I'm working on a Github App that'll use Github as authentication in it's own frontend (basically, if the user has access to the repo on Github, she'll have it in my app too), but haven't been able to quite figure out the user OAuth part.
I think I get the whole process of installing the app. I plan on not using the "Request user authorization (OAuth) during installation" feature as there's no need at installation time.
So, I figure when an anonymous user hits my app, it'll redirect to https://github.com/login/oauth/authorize and do the dance to get an access token, which I can then use to check access.
And then what? I gather that the App OAuth tokens have a shorter lifetime than the old OAuth tokens, so how do I handle renewal? Some point at using it to get an access token to an installation, but do I want that? Basically I just want to know if a user has read or write access to a given repo, and check periodically (depending on how long the session lives) if that's changed.
I belive that just redirecting the user to https://github.com/login/oauth/authorize whenever the token becomes invalid is a possible solution, but it seems rather heavy.
Alternatively, I could make a note of the users access to the repo and let that live for 24 hours, and simply reauth for each repository visited, but seems like a bit lazy.
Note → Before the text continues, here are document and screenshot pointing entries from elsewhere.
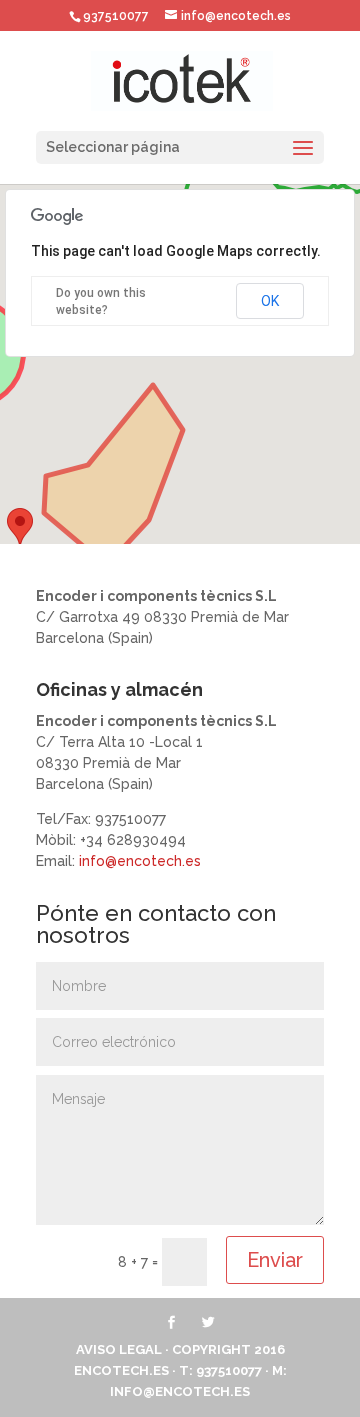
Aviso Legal (119, 1349)
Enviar (275, 1260)
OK (270, 301)
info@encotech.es (140, 861)
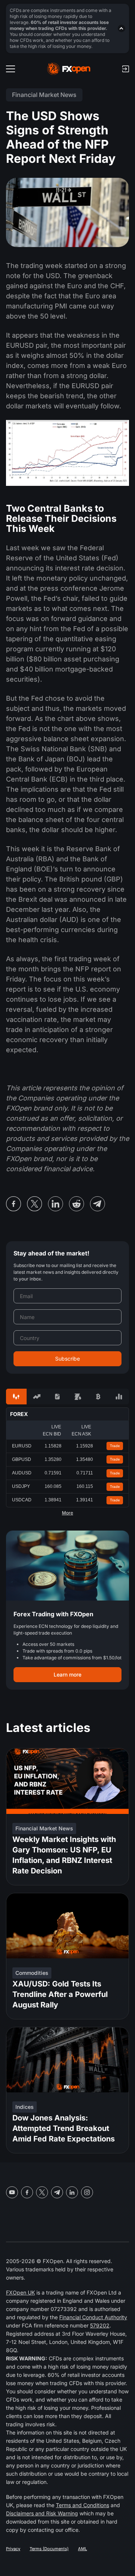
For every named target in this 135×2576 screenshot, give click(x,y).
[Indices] (118, 1396)
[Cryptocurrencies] (98, 1396)
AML (82, 2548)
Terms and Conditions (82, 2505)
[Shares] (37, 1396)
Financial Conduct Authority (93, 2317)
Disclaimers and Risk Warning (42, 2513)
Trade (115, 1446)
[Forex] (16, 1396)
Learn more (67, 1674)
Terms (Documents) (49, 2548)
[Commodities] (78, 1396)
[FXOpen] (68, 69)
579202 (100, 2325)
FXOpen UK (20, 2292)
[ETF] (57, 1396)
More (67, 1513)
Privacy (13, 2548)
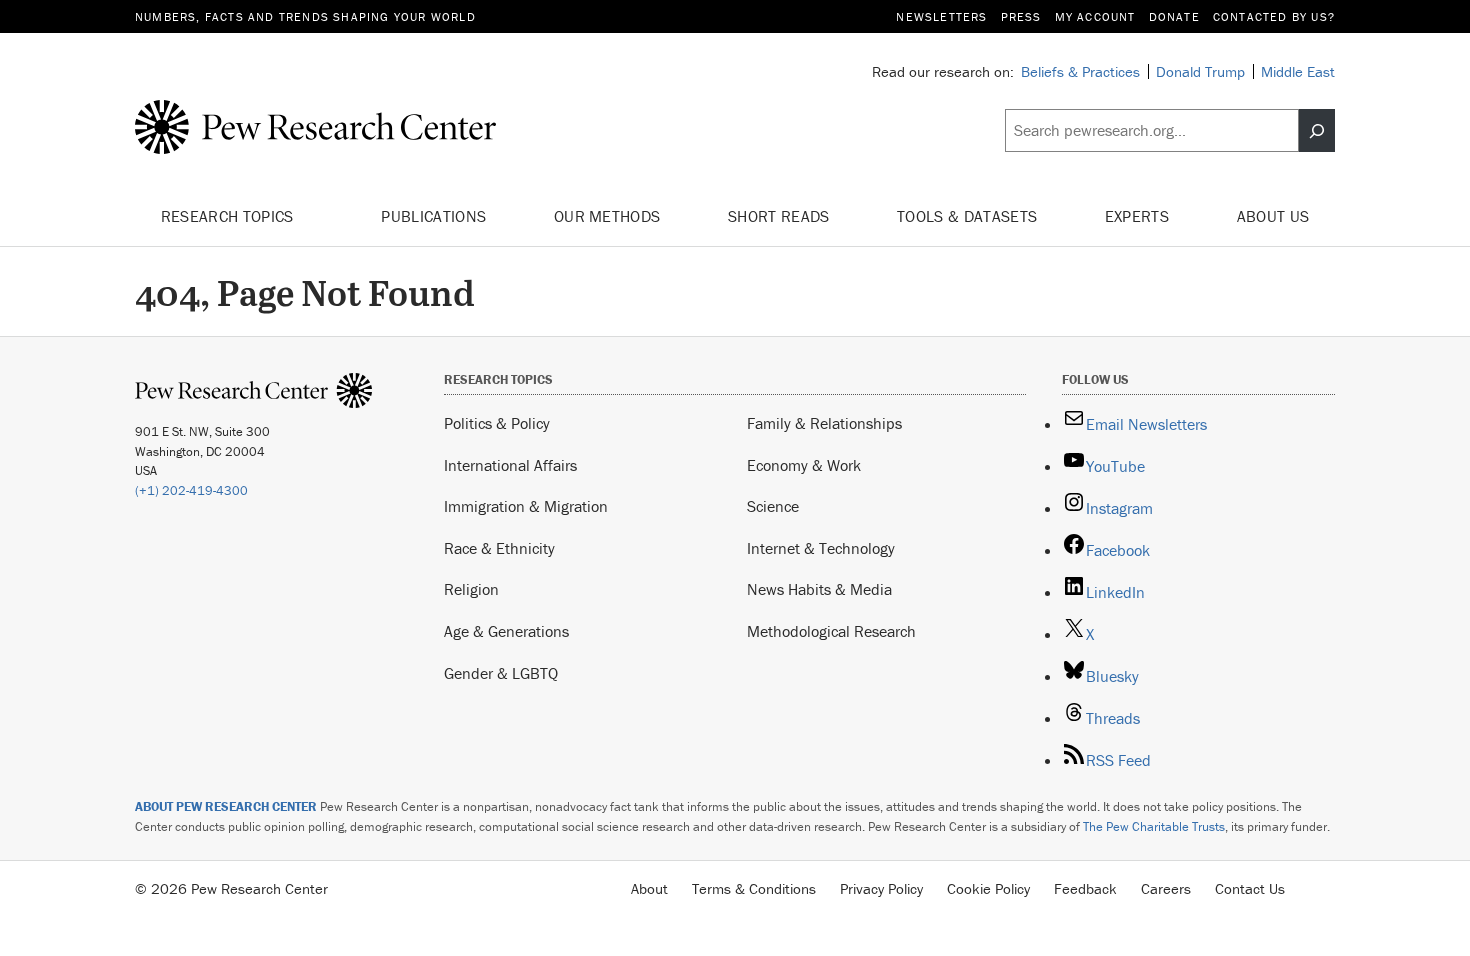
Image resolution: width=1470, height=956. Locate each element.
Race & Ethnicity (499, 548)
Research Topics (229, 216)
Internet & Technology (821, 548)
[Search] (1317, 131)
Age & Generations (506, 631)
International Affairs (510, 465)
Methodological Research (831, 631)
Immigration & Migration (526, 506)
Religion (471, 589)
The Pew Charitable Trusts (1154, 826)
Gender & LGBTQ (501, 673)
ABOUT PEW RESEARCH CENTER (226, 806)
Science (773, 506)
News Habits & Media (819, 589)
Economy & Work (804, 465)
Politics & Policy (497, 423)
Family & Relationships (824, 423)
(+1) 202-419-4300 (191, 490)
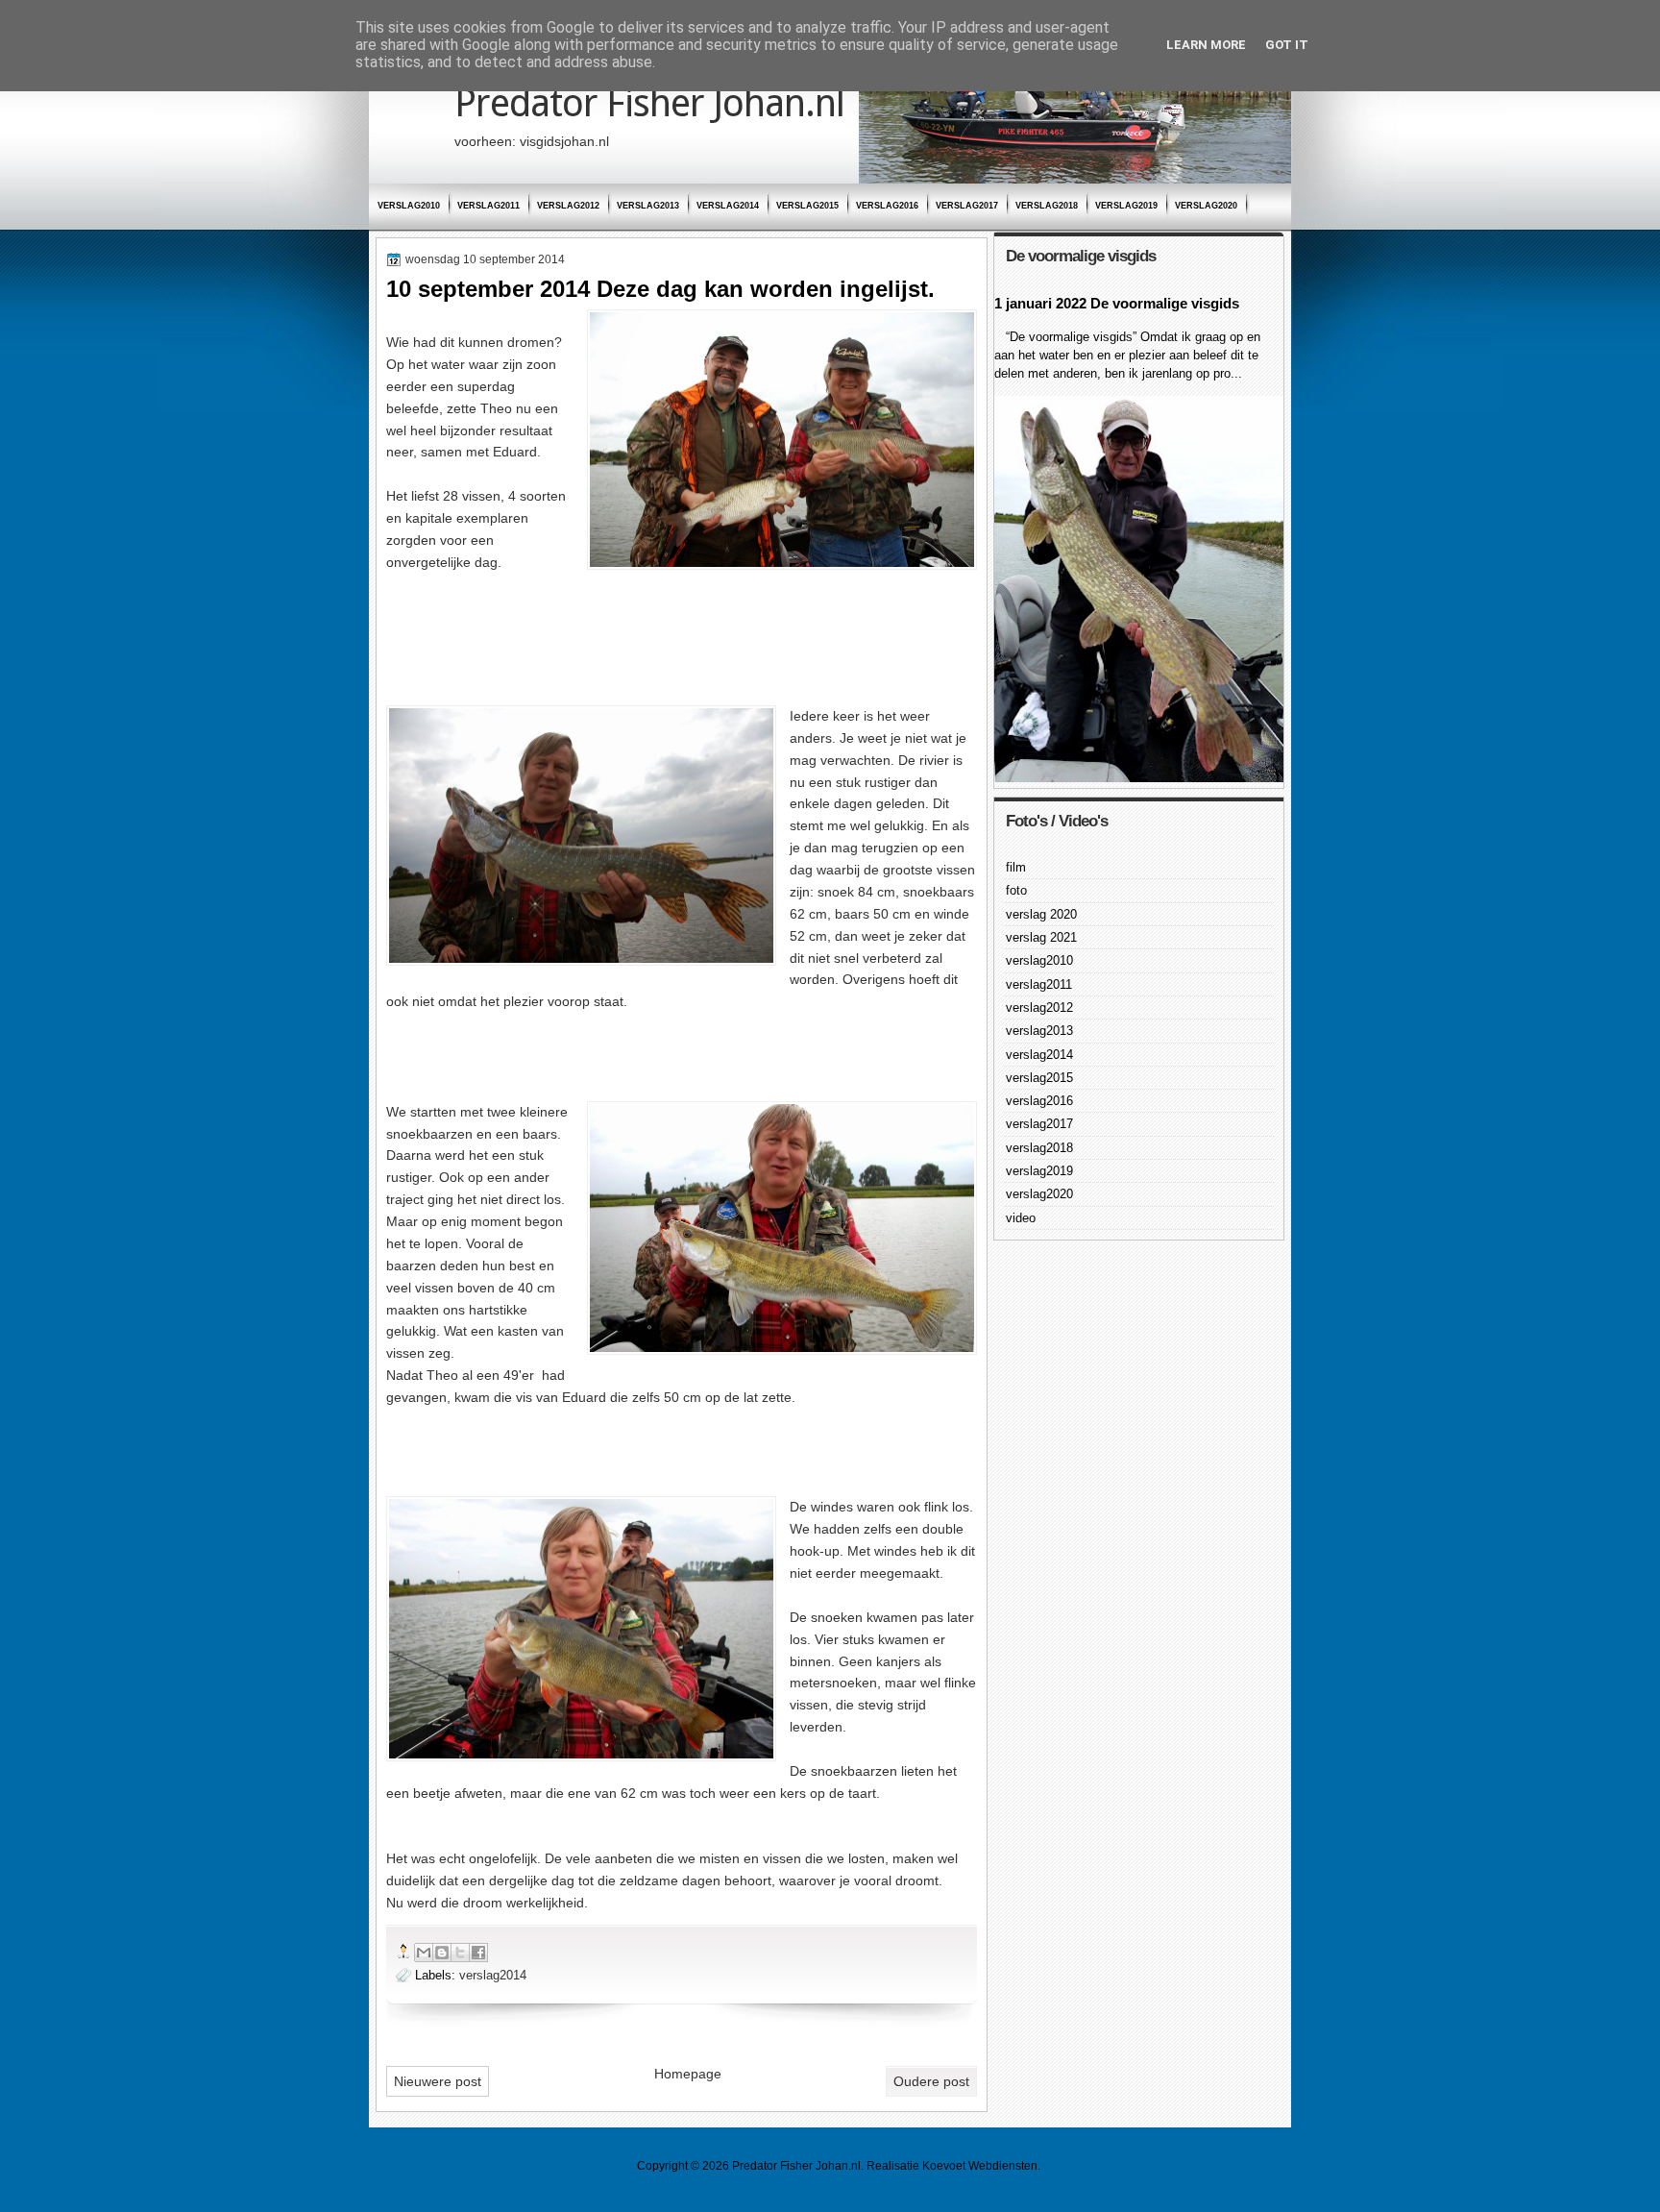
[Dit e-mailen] (423, 1952)
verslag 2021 (1041, 937)
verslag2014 (727, 205)
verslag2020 (1206, 205)
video (1021, 1218)
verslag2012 (568, 205)
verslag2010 (409, 205)
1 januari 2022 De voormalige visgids (1116, 303)
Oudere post (931, 2081)
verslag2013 (648, 205)
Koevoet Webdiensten (980, 2166)
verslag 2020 (1041, 914)
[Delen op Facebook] (478, 1952)
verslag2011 (488, 205)
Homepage (687, 2073)
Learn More (1206, 44)
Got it (1286, 44)
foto (1016, 890)
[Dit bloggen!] (442, 1952)
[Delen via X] (460, 1952)
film (1016, 867)
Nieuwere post (437, 2081)
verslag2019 (1126, 205)
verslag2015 (807, 205)
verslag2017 (967, 205)
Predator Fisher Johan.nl (649, 103)
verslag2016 (887, 205)
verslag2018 (1046, 205)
Solved! Solved! Go to Solution.
There's a few different ways of handling what you're describing. You essentially have two problems:
From your description, it sounds like you're conflating the two when they're really rather separate concerns.
When authenticating, you're determining if the person accessing your app is who they say they are. But if someone with the right token accesses your app an hour later, a day later, or a month later doesn't mean they are the same person that did the original authentication. Someone could have pilfered the token. Someone could be sitting at the user's machine because they forgot to lock it. So most applications time out after a period of time ... whether 24 hours, a week, a month, etc ... and force the user to reauthenticate. This is done by throwing away the old authentication information and requesting a new one, exactly as you surmised. If the user has not revoked their authorization of your application on their account, then they'll quickly arrive back at your website without having to do anything more. You can see how this works using the website I set up using GitHub Authentication https://www.atom-tweaks.com by signing in, authorizing the app, then signing out and back in again.
As far as authorization goes though, the simplest way to check if a user is authorized to access a given repo is to attempt to access that repo for the user. If you get an error, then they're probably not authorized anymore.
To be clear, GitHub OAuth tokens do not expire by themselves. They can be revoked by the user but they will not "time out".
Let us know if you have more questions.
I'm quite aware of the difference between authorization and authentication, but I might have been a bit terse in my question.
My confusion stems from Migrating OAuth Apps to GitHub Apps which states: "GitHub Apps use tokens that expire quickly, creating a much smaller window of time for compromised tokens to be in use.", which isn't particularly clear on whether that smaller window affects the OAuth token too. But I'm guessing that OAuth tokens work like they do form OAuth applications.
But I also think I was getting to fancy for my own good, was trying to avoid maintaining a session locally altogether.
Having a 24 hour lifetime on tokens in my app and requesting new seems like a good idea.